Text for analysis ->
[Start of Attachment]

Life insurance needs for retirees cannot be figured with a slide rule or calculator. There is no formula. Generally many retirees need little or no life insurance. Instead, they need income. The cash value locked away in many long-held policies might produce money that could help relieve the financial strain of inflation.
Life insurance may be needed by retirees to provide cash for the settlement of an estate and the payment of estate taxes. No other mechanism is so easy and accepted as life insurance for delivering cash when it is critically needed to pay estate taxes. Ordinarily, taxes on estates are due within nine months of death.
When an estate valuation is under the limit for estate taxes, no money is needed to pay taxes. But cash may be needed to clear up debts and final expenses. A net taxable estate of less than $175,625 for a single person will escape estate taxes. A net taxable estate of double that for a couple will generally escape estate taxes through the use of a marital deduction or by splitting the estate in a community- property state.
Insurance might be needed to replace a pension payable only during a husband's lifetime to ensure income for the widow. Some pension plans provide for payments only during a worker's lifetime. If the wife is the primary worker , the same conditions could apply. When a pension plan offers a lower monthly payment for a couple while both live and a smaller amount to the surviving spouse, this optional feature may be declined to provide more cash while the worker lives.But the surviving spouse could be left with a minimum income. Under either condition insurance on the worker's life could provide a death benefit that could replace inadequate pension payments.
Rather than insurance protection, a retiree or a retired couple should consider their needs for income.Life insurance is really needed to protect dependents if an when the primary worker or breadwinner passes on. Insurance is mainly useful when children are young. An adult dependent, such as an aged parent or other relative, creates a similar need for protection. If a retired couple has accepted the responsibility of caring for one or more dependents, then insurance can ensure continued support.
But when substantial funds are locked into the cash value and accumulated dividends of an insurance policy, these funds could be released for investment to gain additional income. An alternative annuity purchased with the cash value that has accumulated in a life policy should be avoided, as annuities don't work when inflation races along at double-digit rates. A fixed income from an annuity buys less and less as inflation boosts prices.
Couples should evaluate their insurance needs long before retirement. Life insurance planning should concentrate on providing protection rather than investment income. When life insurance is needed, it can be purchased as a term policy. Any remaining funds invested will likely outperform the investment and cash-value buildup of an insurance policy.
Retirees should consider other forms of insurance rather than life coverage. Supplemental medical coverage to fill in the gaps not covered by medicare could be far more important than life coverage. Keeping homeowner insurance in line with inflated housing and personal-property values is another must.
Except for certain conditions, keeping life insurance active after retirement could mean reduced income fo r living. It's worth checking into.

[End of Attachment]

Supplied data ->

[Start of Attachment]

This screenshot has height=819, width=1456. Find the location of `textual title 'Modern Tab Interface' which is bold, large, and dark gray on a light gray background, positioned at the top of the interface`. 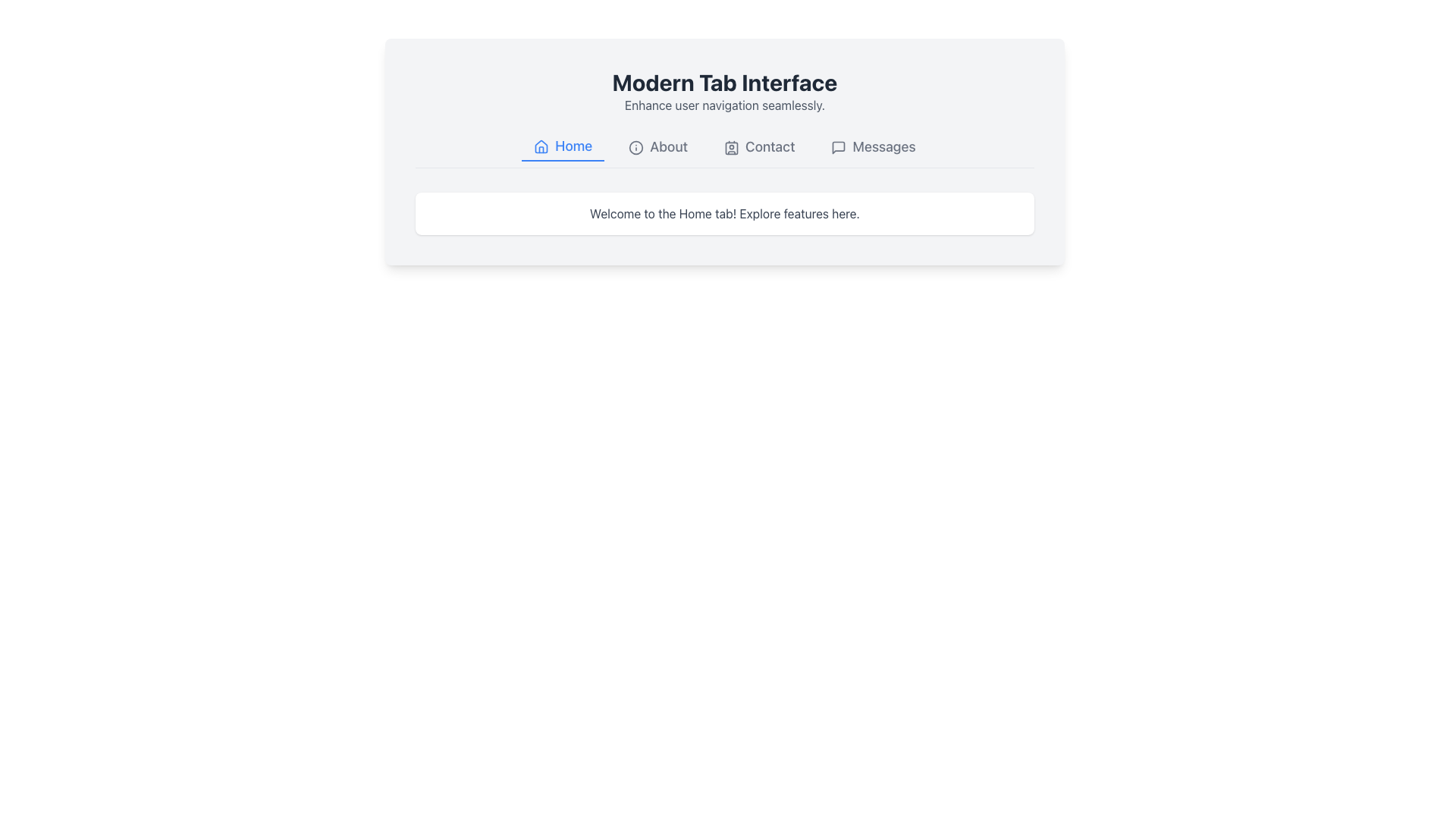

[End of Attachment]

Transcribe word for word the part of the life insurance for retirees text above from "But when substantial" to "an insurance policy.".

Solution to the exercise ->
But when substantial funds are locked into the cash value and accumulated dividends of an insurance policy, these funds could be released for investment to gain additional income. An alternative annuity purchased with the cash value that has accumulated in a life policy should be avoided, as annuities don't work when inflation races along at double-digit rates. A fixed income from an annuity buys less and less as inflation boosts prices.
Couples should evaluate their insurance needs long before retirement. Life insurance planning should concentrate on providing protection rather than investment income. When life insurance is needed, it can be purchased as a term policy. Any remaining funds invested will likely outperform the investment and cash-value buildup of an insurance policy.